By Corey Sandler, Destination Consultant Silversea Cruises
Les Îles-de-la-Madeleine are an offshore part of the French Canadian province of Quebec.
The small archipelago, with a total land area of about 79 square miles or 206 square kilometers, includes eight major islands: Amherst, Grande Entrée, Grindstone, Grosse-Île, House Harbour, Pointe-Aux-Loups, Entry Island and Brion. All except Brion are inhabited.
The total population of Madelinot, as they call themselves, is about 13,000.
The islands today are primarily French-speaking, although they include some of Quebec’s oldest English-speaking settlements in places like Old Harry, Grosse-Ile, and Entry Island.
Most place names have a French and English version. Cap-aux-Meules or Grindstone. Île d’Entrée or Entry Island.
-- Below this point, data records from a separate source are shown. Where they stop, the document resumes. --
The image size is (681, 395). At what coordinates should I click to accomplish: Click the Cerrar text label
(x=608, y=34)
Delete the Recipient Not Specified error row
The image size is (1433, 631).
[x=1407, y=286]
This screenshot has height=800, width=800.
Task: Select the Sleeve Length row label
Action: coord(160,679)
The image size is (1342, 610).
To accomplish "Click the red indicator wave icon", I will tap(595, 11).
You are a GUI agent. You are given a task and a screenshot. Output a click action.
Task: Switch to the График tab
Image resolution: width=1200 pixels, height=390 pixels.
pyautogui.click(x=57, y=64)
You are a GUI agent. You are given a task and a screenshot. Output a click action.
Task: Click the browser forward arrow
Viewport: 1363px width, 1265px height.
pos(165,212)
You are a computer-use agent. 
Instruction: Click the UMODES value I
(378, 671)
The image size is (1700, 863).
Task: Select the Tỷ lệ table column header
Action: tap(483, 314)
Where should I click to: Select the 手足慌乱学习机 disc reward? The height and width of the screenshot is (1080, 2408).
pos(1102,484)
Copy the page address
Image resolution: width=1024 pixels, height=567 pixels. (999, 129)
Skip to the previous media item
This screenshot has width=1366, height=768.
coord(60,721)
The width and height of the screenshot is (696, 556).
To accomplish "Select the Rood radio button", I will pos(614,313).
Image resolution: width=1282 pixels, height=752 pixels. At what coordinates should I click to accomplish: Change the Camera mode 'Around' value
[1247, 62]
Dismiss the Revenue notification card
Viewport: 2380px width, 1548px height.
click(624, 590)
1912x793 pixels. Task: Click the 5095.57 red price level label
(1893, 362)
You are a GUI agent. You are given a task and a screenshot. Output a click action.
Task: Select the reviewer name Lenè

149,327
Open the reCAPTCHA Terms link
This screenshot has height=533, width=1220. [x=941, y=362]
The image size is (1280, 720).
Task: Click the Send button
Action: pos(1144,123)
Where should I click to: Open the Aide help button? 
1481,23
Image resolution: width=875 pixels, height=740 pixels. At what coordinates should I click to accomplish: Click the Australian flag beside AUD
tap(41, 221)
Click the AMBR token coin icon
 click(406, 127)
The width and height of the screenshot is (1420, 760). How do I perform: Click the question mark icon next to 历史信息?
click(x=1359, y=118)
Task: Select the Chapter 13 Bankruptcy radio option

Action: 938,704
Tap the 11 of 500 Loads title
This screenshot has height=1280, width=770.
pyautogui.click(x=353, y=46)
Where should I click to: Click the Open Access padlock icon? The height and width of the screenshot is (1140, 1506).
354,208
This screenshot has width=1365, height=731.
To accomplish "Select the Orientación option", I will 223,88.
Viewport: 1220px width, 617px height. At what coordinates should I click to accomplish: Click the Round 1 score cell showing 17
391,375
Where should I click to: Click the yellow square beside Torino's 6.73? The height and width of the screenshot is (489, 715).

The first to visit and inhabit the islands were Basque fishermen in the 1600s. By 1765, the islands were inhabited by 22 French-speaking Acadians and their families, who were hunting walrus and working for a British trader. There were also Portuguese, Basque, and British.
Today, many Madelinots fly the Acadian flag and identify as both Acadian and Québécois.
The islands—though they sit in a very prominent place at the outer reaches of the Saint Lawrence—were never a hotly contested territory between the French and British, or the British and the Americans. They were just too small, and too difficult to sustain and defend.
Local lore says that some of the population are descendants of survivors of perhaps 500 to 1,000 shipwrecks on and around the islands, most of them occurring in the 18th and 19th centuries.
The Church of Saint Pierre in La Vernière, built in 1876, is by some accountings the second largest wooden church in North America. (The largest is not all that far away, Saint-Marie Church in Nova Scotia.)
Saint Pierre was built mostly out of wood salvaged from shipwrecks—specially blessed before being recycled, which apparently did not prevent it from being struck numerous times by lightning.
One modern small industry is a glass-blowing workshop, La Méduse, which as its name suggests in French, specializes in glass representations of jellyfish.